Experimental investigation of flame propagation characteristics in the in-line crimped-ribbon flame arrester

作     者：SUN ShaoChen DING ChunHui HU XiYu LIU Gang YE Chen BI MingShu 

作者机构：School of Chemical Machinery Dalian University of Technology Dalian 116024 China Shenyang Institute of Special Equipment Inspection and Research Shenyang 110179 China 

出 版 物：《Science China(Technological Sciences)》 (中国科学（技术科学英文版）)

年 卷 期：2017年第60卷第5期

页      面：678-691页

核心收录：

学科分类：0810[工学-信息与通信工程] 03[法学] 08[工学] 0837[工学-安全科学与工程] 0805[工学-材料科学与工程（可授工学、理学学位）] 0838[工学-公安技术] 0702[理学-物理学] 0812[工学-计算机科学与技术（可授工学、理学学位）] 0306[法学-公安学] 

基　　金：supported by General Administration of Quality Supervision,Inspection and Quarantine of China Scientific Project(Grant No.2011QK083) Shenyang Science and Technology Project(Grant No.F14-048-2-00) 

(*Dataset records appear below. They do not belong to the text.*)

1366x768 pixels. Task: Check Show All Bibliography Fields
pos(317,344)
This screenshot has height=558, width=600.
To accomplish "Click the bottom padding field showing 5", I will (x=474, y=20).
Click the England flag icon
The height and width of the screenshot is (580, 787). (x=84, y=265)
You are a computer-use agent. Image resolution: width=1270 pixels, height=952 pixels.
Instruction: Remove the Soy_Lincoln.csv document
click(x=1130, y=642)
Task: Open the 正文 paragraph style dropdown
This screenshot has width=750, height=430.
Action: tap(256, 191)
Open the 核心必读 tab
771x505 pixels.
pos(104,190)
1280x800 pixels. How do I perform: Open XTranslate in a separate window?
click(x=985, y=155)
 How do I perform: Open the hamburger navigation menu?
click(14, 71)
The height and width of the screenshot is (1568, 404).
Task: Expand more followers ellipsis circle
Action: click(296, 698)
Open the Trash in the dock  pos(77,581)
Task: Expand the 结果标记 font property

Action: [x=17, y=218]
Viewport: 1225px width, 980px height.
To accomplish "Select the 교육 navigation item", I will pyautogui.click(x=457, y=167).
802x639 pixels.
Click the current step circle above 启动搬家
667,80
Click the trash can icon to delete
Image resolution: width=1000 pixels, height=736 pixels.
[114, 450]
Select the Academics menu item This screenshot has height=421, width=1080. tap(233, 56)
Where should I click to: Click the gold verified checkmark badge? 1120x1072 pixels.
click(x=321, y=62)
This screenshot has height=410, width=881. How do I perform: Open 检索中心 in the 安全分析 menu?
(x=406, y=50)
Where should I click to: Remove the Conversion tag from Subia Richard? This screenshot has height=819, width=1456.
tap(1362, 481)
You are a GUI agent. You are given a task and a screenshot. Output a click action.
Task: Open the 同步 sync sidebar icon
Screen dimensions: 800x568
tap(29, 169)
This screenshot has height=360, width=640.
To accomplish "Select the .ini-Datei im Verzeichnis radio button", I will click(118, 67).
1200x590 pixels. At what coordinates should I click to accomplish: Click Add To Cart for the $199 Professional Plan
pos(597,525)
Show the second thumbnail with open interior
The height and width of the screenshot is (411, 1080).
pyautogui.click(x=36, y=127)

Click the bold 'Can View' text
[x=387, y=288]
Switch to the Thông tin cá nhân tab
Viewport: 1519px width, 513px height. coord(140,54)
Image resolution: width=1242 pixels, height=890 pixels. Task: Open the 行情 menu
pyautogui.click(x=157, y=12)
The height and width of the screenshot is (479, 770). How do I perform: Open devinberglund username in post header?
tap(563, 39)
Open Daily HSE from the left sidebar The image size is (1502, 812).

主　　题：deflagration flame crimped-ribbon flame arrester explosion pressure flame speed flammable gas concentration 

摘      要：An experimental system that consisted of gas mixing equipment, a sensor detection system, a data acquisition device, and an electric spark ignition device was set up to investigate fuel/air deflagration flame propagation and quenching processes through a crimped-ribbon flame arrester in an enclosed horizontal pipe. Deflagration suppression experiments showed that when the concentration of flammable gas was close to the stoichiometric ratio, the evolution processes of explosion pressure for the propane-air and ethylene-air premixed gases in the pipe diameter （DN32-DN400） were similar and could be divided into four stages： isobaric combustion, slow pressure rise, quick pressure rise, and pressure oscillation. However, the explosion duration of the hydrogen-air premixed gas was relatively short, and the peak explosion pressure was high. The pressure rose quickly after the isobaric combustion stage. Therefore, the process can be divided into three stages in the pipe diameter （DN15-DN150）. Deflagration speed results indicated that the propane-air flame speed initially increased and eventually decreased along with increases in the pipe diameter （DN32-DN400）; however, the ethylene-air flame speed gradually increased with the increase of the pipe diameter （DNS0-DN400）. No notable pattern of change in the hydrogen-air flame speed was observed in the pipe diameter （DN15-DN150）. The maximum propane-air flame speed occurred at 5% concentration. The maximum flame speed for ethylene-air and hydrogen-air happened when the mixture was close to stoichiometric ratio. Under the conditions of the same size of experimental tube configuration and the same ignition distance but different pipe lengths, or the same pipe length but different ignition distances, experimental results showed that the flame arrester successfully stopped the flames at high flame speed and low explosion pressure, but failed at low flame speed and high explosion pressure.